After listening to the remarks of the Secretary of State, I am bound to say that there does not appear to be any terrible significance in this Bill. I notice that in another place, where the Bill was debated, no opposition was put forward to it. I should like to ask the right hon. Gentleman whether in India there has been any substantial expression of opinion adverse in any way to any of the provisions of the Bill. There is such a black-out of information at the present time that ordinary Members of the House do not always know what is going on. In default of any such expression of opinion, the provisions of the Bill appear quite innocuous and seem to be rendered necessary by the peculiar facts of the times.
The matter relating to the Upper Houses and the Provincial Governments in India naturally had to be dealt with in accordance with the practices which are going on as a consequence of the war. The proposal which the Government make is simply a sort of standstill arrangement, which would seem to me quite reasonable in the circumstances. With regard to the judges, I understand the proposal is merely intended to put beyond question what was certainly the intention in regard to them. That is, I understand, the only part of the Bill which is retrospective. It is simply to clear up doubts. I under- stand that the matter of the number of advisers is only intended in case the statutory number should not be reached and that it is not the intention of the Secretary of State to reduce the numbers unless that should be actually necessary. If that be so, I do not think we should take any exception to it.

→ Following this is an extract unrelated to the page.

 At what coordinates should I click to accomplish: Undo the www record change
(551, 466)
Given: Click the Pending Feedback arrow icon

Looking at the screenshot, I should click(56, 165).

Finally, with regard to this matter of the leave of the Viceroy and the Commander-in-Chief, the Secretary of State himself said that conditions of leave today are totally different from what they were a few years ago. I do not know whether we all realise that fact, but it was brought home to us here when the Foreign Secretary left this country not long ago. He went out, and was back again within a week. Apparently he completed the business and came back, and if there had been no announcement that he was away, very few people would have known that he had gone. In reality, he went something like 3,000 miles from this country. Before the war it would have been several weeks before we could have had him home again. Conditions have changed so greatly that new provisions have to be made. A commander-in-chief can fly here, there and everywhere and still carry on his duties. It was essential that some provision should be made by which, in the absence of the Viceroy, someone could act, perhaps in a case of emergency. The provisions of the Bill in that respect should be enacted. Perhaps before we actually carry the Bill through its Second Reading I may be informed on the point which I have put to the right hon. Gentleman. The position may seem perfectly reasonable, but when one comes to examine it there may be some conceivable objection.